[Text shown Boundary: Start]

Saturday, February 18, 2023

How a fake news site with AI-generated reporters fanned panic about East Palestine derailment

Matthew Chapman
February 17, 2023

Smoke rises from a derailed cargo train in East Palestine, Ohio on February 4, 2023.
(Photo: Dustin Franz/AFP)

The derailment of a Norfolk Southern train carrying massive amounts of vinyl chloride in East Palestine, Ohio has been a disaster, with thousands forced to evacuate their homes.

But many people are being fed terrifying false claims that the accident has released toxic chemicals into the Mississippi River and is about to cause a nationwide poisoning — and according to The Daily Beast, a certain misinformation site is partially responsible.

"The claims began circulating on Twitter earlier this week in what Caroline Orr Bueno, a behavioral scientist who studies disinformation, described as a 'coordinated campaign,'" reported Allison Quinn. "Several Twitter users shared the exact same map to push the claim that farms along the Mississippi River were under threat from dangerous chemicals released in the Ohio train derailment, despite experts reassuring that is not the case."

According to Bueno's report on Substack, the disinformation can be traced back to a site called Eden Reports.

[Text shown Boundary: End]

Problems to work on =
1. In the article on the East Palestine derailment, what chemical was the Norfolk Southern train carrying?
2. Reproduce the part of the article on the East Palestine derailment starting at "Smoke rises from" and ending at "is partially responsible.".
3. Write what comes next in the article on the East Palestine derailment, picking up after its final sentence.

[Dataset extract Boundary: Start]

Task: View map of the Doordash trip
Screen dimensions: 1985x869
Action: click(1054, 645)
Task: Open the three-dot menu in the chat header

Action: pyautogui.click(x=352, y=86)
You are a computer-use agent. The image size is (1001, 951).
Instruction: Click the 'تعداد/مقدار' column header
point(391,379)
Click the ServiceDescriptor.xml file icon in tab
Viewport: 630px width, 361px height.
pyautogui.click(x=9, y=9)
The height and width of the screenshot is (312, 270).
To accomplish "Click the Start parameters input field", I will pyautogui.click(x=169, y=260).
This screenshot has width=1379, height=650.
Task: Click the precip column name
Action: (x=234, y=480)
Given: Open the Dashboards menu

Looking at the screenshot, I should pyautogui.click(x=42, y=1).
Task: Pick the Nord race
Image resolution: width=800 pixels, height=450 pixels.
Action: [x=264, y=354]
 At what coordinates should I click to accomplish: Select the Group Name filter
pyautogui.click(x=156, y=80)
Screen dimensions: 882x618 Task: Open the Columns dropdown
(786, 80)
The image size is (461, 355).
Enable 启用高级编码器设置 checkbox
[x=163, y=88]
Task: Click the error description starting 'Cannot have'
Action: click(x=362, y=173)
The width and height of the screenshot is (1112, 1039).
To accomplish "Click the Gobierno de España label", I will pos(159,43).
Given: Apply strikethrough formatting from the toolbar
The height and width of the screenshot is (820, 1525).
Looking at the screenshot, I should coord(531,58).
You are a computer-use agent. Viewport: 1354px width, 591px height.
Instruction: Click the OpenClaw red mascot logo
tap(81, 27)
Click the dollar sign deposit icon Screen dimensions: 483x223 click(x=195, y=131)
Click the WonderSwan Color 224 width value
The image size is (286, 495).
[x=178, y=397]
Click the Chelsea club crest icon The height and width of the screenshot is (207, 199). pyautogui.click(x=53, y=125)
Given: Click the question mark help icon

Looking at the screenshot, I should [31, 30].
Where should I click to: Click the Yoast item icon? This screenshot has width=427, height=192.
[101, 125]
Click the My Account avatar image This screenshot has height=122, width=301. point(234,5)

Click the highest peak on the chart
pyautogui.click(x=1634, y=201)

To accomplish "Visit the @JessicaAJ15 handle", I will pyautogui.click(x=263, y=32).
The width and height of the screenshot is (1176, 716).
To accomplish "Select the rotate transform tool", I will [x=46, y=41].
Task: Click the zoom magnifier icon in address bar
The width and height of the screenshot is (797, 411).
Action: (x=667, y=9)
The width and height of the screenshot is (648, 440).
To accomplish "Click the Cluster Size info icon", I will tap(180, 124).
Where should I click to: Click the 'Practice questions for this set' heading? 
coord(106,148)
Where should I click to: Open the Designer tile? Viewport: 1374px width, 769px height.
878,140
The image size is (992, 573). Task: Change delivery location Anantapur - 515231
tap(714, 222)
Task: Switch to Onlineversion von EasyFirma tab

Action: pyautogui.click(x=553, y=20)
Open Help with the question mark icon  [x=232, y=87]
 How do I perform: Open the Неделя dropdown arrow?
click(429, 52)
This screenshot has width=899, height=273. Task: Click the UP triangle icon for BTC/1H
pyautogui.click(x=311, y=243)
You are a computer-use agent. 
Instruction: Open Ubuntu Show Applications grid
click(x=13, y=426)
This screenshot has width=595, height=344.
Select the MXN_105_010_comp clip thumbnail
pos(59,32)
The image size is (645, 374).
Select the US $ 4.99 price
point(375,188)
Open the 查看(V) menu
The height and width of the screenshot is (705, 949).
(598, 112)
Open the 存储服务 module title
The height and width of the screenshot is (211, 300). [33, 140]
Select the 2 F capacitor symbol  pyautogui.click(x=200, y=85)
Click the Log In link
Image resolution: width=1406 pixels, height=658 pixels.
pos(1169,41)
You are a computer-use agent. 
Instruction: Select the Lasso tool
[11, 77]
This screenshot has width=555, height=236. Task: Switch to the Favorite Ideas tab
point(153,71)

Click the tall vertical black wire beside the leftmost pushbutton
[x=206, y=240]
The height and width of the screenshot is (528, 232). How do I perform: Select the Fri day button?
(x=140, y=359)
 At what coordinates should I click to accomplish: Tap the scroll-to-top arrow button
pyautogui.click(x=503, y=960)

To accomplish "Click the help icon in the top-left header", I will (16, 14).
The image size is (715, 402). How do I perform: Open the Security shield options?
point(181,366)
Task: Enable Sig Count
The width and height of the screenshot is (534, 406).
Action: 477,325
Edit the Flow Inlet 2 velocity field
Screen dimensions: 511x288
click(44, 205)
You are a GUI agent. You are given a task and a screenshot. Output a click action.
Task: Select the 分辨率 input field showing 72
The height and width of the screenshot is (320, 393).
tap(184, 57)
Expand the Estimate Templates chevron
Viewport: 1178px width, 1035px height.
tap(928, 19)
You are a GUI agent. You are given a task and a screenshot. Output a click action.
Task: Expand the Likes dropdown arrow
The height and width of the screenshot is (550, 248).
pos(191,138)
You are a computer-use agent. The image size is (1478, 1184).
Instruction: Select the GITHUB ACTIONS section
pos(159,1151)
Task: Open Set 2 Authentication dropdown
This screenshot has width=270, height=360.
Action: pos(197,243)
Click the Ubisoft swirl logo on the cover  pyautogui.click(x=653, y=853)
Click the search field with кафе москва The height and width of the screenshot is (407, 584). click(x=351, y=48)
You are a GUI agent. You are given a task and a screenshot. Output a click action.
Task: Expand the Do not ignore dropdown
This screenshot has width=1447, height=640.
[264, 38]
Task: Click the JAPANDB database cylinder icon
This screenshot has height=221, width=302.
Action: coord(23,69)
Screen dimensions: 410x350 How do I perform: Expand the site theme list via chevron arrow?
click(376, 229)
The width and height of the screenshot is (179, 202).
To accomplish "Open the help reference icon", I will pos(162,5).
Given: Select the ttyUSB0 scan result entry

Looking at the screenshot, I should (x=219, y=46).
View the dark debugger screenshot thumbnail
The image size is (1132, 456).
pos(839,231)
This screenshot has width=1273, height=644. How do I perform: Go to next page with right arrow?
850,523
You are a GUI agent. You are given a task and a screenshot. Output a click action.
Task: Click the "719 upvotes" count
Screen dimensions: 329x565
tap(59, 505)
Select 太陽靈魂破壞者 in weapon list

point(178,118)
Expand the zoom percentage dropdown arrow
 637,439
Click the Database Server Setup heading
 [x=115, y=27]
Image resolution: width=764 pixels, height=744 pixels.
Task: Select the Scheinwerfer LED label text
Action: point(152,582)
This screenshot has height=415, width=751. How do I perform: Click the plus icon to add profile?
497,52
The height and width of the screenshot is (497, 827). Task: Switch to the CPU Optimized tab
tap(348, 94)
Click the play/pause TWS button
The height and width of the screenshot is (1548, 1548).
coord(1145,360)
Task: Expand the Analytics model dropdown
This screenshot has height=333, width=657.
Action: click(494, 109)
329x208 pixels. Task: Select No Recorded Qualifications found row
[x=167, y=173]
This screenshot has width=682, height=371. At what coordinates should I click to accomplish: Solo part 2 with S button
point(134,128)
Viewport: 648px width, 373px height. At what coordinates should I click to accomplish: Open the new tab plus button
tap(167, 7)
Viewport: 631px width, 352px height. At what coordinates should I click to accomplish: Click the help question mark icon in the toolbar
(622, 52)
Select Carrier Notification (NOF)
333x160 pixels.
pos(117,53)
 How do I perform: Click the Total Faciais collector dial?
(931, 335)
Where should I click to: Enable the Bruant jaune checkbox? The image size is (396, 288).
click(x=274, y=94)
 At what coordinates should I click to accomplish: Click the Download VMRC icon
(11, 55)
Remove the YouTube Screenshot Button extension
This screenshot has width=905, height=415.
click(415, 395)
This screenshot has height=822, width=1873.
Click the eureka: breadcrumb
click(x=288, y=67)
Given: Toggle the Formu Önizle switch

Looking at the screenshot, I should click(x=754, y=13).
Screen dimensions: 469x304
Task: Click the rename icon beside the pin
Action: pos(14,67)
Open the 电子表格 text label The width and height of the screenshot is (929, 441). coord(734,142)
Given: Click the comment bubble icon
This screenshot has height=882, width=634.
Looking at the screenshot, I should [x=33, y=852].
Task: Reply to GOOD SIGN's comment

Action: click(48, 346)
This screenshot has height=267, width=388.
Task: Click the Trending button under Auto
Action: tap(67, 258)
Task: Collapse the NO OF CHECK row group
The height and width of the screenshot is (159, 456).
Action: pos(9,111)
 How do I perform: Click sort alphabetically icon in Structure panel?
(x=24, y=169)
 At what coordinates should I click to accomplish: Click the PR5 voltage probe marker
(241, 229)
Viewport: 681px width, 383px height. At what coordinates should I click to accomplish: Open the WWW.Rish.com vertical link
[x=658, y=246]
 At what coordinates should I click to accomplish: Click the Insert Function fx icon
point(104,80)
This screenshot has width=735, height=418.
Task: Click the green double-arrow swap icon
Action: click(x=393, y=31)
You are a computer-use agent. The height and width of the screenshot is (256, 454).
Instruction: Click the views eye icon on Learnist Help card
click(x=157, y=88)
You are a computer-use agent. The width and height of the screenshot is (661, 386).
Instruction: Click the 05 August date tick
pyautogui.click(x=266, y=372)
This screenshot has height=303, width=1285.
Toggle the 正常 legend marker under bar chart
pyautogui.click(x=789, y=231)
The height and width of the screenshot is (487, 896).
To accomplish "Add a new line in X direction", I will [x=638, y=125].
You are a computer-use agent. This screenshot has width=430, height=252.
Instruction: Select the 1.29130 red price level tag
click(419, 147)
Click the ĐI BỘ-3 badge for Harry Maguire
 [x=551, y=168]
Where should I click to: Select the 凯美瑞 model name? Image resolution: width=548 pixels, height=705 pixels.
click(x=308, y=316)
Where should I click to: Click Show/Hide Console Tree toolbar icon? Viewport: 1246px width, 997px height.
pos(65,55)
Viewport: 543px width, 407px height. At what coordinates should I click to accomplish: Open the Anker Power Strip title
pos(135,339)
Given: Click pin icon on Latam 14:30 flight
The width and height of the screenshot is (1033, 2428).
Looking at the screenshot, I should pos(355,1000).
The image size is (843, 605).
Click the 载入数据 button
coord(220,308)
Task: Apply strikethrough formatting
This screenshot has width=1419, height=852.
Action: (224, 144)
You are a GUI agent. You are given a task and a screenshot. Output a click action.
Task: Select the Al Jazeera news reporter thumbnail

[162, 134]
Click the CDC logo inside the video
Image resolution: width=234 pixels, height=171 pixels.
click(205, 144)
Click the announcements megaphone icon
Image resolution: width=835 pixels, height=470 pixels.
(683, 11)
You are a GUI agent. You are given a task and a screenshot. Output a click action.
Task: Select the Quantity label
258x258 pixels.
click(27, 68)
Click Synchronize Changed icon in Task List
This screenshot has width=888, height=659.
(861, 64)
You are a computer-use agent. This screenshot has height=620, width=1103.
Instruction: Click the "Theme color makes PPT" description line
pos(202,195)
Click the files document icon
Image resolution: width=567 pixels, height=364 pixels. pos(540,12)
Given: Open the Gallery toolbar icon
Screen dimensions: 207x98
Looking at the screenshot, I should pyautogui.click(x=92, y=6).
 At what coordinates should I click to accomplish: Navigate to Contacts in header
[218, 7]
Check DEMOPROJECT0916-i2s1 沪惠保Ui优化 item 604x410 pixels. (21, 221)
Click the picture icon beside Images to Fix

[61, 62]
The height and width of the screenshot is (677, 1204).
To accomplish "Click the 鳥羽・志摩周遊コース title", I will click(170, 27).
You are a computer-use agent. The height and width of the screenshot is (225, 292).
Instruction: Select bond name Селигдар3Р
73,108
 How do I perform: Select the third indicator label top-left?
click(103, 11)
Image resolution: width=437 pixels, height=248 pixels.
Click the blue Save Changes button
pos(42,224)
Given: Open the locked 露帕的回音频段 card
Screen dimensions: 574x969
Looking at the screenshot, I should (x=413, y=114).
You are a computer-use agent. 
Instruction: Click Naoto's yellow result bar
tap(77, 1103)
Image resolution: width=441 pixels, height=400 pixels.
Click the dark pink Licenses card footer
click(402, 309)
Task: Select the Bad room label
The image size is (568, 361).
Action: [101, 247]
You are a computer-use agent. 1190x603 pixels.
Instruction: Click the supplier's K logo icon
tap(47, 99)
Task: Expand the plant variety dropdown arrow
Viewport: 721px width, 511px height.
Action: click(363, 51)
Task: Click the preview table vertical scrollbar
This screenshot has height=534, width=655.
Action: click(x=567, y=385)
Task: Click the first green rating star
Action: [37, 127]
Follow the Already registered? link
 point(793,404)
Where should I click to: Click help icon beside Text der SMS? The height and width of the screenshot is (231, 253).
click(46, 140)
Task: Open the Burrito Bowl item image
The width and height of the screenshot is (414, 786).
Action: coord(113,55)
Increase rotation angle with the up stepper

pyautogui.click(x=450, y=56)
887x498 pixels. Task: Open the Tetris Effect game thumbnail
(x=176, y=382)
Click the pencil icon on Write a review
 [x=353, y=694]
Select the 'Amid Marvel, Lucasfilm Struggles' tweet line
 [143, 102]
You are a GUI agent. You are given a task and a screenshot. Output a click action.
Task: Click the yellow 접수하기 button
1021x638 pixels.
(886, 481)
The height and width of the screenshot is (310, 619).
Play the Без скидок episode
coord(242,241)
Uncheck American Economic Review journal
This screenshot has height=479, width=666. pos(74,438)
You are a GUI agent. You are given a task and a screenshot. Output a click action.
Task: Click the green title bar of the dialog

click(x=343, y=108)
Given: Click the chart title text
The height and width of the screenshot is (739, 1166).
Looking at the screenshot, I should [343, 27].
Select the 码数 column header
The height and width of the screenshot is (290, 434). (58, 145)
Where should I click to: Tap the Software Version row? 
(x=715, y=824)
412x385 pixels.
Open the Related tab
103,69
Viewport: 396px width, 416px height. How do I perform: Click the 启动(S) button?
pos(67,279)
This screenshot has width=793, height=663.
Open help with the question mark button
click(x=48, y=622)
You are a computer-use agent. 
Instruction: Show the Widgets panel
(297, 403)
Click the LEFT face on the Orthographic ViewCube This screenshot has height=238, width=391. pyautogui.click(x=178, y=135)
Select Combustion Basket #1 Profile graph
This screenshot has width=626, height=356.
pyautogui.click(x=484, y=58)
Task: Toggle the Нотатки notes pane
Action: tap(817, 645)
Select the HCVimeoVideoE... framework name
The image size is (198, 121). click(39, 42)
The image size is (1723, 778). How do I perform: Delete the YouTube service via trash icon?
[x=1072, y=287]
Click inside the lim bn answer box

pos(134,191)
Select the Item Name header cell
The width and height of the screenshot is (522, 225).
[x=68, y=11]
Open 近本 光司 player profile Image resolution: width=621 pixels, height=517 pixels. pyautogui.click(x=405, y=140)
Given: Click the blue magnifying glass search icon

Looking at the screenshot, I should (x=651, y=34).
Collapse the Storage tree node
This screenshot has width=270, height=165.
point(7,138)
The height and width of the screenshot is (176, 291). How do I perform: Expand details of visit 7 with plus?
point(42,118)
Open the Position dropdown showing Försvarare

[Dataset extract Boundary: End]

Responses to the exercise =
1. Vinyl chloride.

2.
Smoke rises from a derailed cargo train in East Palestine, Ohio on February 4, 2023.
(Photo: Dustin Franz/AFP)

The derailment of a Norfolk Southern train carrying massive amounts of vinyl chloride in East Palestine, Ohio has been a disaster, with thousands forced to evacuate their homes.

But many people are being fed terrifying false claims that the accident has released toxic chemicals into the Mississippi River and is about to cause a nationwide poisoning — and according to The Daily Beast, a certain misinformation site is partially responsible.

3.
IN OTHER NEWS: Florida teacher who posted viral video of empty library fired day after DeSantis claimed it was a ‘fake narrative’

"The site was created on Dec. 27, 2022, and is registered with a Lithuanian-based registrar," wrote Bueno. "A reverse IP search shows that only seventeen other domains are hosted on the same server — including multiple domains that are clearly meant to mimic the URL’s of real news websites, like 'cbsnews.tk'," most of which are "blank templates" that haven't actually been set up yet. Eden Reports, she continued, uses "fake writers with AI-generated pictures" to spread the disinformation.

Preventing fake news from spreading continues to be an ongoing challenge for social media platforms and search engines. Oftentimes this process is weaponized to spread political propaganda, with some groups dressing up political advertising to look like local news sites.